The pronouncement by Jesus Christ: "He that shall scandalize one of these little ones that believe in Me, it were better for him that a millstone should be hanged about his neck, and that he should be drowned in the depth of the sea.” These reasons should be powerful enough to deter any Christian from the sin of scandal.

Further, let us review the results and consequences of scandal. What are its results? First, it causes him who actually gives the scandal to commit sin, and next, it leads into sin those who take it. These last are generally no small number. Many listen to and laugh at unclean, unrestrained conversations in shops, factories, schools, and even in places of worship.

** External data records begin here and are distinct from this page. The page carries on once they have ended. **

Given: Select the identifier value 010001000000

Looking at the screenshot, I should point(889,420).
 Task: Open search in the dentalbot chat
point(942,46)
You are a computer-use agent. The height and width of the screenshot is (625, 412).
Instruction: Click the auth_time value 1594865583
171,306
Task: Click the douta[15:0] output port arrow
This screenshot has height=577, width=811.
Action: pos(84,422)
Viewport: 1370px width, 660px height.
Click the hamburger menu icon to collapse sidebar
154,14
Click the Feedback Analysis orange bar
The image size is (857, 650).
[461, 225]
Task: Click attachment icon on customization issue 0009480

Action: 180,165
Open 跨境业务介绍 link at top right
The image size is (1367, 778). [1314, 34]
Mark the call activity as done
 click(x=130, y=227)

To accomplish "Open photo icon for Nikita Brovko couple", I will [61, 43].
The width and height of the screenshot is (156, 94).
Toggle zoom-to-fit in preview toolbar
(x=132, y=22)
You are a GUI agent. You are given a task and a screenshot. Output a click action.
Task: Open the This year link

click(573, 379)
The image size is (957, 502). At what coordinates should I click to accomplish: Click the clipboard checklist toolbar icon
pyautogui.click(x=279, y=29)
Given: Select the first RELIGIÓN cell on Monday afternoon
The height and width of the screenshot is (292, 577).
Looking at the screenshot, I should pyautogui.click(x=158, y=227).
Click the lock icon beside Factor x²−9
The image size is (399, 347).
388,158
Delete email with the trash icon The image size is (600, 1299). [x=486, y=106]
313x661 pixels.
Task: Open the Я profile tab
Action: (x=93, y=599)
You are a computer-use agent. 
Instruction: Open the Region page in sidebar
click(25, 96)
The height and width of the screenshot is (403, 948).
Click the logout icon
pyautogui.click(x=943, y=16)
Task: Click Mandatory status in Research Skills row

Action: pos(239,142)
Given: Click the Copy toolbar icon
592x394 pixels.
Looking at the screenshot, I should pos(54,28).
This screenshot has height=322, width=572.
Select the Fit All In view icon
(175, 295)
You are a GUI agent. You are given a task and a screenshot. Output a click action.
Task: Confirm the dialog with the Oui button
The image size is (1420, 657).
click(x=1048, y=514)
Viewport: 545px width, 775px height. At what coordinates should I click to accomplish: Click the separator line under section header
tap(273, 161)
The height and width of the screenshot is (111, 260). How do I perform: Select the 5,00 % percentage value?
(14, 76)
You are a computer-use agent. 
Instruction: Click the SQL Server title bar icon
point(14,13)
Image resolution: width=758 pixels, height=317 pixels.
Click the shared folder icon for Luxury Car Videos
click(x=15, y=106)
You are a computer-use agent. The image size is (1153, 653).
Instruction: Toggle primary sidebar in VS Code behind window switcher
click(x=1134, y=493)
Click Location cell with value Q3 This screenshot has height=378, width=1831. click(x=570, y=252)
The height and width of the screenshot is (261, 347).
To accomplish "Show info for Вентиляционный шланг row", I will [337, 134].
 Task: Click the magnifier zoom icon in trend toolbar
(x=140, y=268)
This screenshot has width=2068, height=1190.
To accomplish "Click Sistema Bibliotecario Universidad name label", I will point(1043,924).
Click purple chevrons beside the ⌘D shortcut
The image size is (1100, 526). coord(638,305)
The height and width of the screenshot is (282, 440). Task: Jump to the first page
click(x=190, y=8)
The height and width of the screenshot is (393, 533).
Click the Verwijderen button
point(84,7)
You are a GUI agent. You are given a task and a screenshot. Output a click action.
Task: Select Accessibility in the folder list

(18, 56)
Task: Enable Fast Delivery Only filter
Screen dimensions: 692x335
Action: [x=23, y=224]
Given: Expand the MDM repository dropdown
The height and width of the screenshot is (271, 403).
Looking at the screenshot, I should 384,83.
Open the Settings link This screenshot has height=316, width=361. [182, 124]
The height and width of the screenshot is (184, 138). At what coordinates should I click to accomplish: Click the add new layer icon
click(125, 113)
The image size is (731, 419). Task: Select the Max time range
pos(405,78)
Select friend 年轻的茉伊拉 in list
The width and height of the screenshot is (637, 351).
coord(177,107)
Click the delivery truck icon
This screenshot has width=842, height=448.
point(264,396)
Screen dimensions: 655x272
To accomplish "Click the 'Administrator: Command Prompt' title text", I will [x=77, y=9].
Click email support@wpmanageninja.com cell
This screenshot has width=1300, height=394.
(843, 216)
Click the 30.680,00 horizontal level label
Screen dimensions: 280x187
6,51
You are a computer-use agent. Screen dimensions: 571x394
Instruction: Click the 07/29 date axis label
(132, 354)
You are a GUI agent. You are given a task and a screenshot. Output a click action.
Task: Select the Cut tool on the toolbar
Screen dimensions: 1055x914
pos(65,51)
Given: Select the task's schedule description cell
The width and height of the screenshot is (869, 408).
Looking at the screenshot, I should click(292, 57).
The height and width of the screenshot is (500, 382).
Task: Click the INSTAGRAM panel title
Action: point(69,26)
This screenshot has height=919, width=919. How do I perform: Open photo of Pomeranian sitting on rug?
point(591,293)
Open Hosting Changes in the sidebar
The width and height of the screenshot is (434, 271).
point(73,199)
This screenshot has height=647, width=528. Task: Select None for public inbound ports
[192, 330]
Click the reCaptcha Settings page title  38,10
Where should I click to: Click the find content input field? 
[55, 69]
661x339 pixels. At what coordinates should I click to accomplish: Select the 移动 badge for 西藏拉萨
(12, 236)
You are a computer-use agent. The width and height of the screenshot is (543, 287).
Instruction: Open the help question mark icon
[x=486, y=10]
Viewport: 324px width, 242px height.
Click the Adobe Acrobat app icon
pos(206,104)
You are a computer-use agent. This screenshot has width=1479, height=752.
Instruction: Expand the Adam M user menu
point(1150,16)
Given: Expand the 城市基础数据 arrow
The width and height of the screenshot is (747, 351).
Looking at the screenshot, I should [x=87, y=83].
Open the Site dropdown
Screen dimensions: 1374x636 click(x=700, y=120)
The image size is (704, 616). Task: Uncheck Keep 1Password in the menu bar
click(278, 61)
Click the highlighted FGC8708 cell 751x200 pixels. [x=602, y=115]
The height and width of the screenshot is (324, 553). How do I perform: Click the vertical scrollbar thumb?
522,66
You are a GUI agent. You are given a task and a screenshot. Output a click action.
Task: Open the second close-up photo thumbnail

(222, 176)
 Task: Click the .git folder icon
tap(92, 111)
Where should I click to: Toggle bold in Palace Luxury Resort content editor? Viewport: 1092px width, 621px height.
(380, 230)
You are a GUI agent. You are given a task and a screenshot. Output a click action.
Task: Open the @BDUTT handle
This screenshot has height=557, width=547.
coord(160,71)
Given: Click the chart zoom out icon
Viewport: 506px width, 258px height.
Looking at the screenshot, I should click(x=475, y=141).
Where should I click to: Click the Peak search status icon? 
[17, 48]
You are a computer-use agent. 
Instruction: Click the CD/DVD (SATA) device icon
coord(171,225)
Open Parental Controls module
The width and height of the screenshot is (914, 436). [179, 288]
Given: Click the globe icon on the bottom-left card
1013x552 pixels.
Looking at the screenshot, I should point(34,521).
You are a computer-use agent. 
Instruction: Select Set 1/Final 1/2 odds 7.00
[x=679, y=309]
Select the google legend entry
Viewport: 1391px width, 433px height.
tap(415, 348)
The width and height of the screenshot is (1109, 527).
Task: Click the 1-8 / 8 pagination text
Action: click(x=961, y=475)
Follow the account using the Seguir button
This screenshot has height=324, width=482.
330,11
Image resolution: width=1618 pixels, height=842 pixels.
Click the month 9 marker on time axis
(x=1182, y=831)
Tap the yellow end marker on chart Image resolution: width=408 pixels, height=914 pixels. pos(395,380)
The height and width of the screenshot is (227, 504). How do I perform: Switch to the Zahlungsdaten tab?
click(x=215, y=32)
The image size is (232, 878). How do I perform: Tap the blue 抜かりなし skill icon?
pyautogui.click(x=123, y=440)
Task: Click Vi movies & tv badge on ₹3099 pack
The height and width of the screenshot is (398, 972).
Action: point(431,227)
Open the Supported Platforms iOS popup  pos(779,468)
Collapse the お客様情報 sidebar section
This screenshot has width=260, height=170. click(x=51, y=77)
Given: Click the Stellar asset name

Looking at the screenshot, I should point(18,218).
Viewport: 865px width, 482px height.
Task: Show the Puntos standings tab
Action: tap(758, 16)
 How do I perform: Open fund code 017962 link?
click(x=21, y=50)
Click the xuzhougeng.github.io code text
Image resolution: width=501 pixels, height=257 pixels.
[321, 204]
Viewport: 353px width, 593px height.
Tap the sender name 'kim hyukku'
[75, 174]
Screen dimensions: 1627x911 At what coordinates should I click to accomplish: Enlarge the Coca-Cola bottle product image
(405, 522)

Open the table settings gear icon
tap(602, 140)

Those who have been tempted themselves tempt others in their turn, repeating these jokes and songs, and so making for others the same occasions of sin that they have had themselves.

1 comment:

Batjacboy said...

Good post Rita!

Scandal: a 2000-year-old teaching of Christ's that is totally unknown to most people, and rarely taught anymore. But you've made it easy to understand.

Bottom line: it's a teaching of Christ's, all Christians must follow it, and it's a much, much bigger issue than most people know. After all, it must be extremely important if it's so great a sin that it would be better that "a millstone . . . be hanged about his neck, and that he . . . be drowned in the depth of the sea."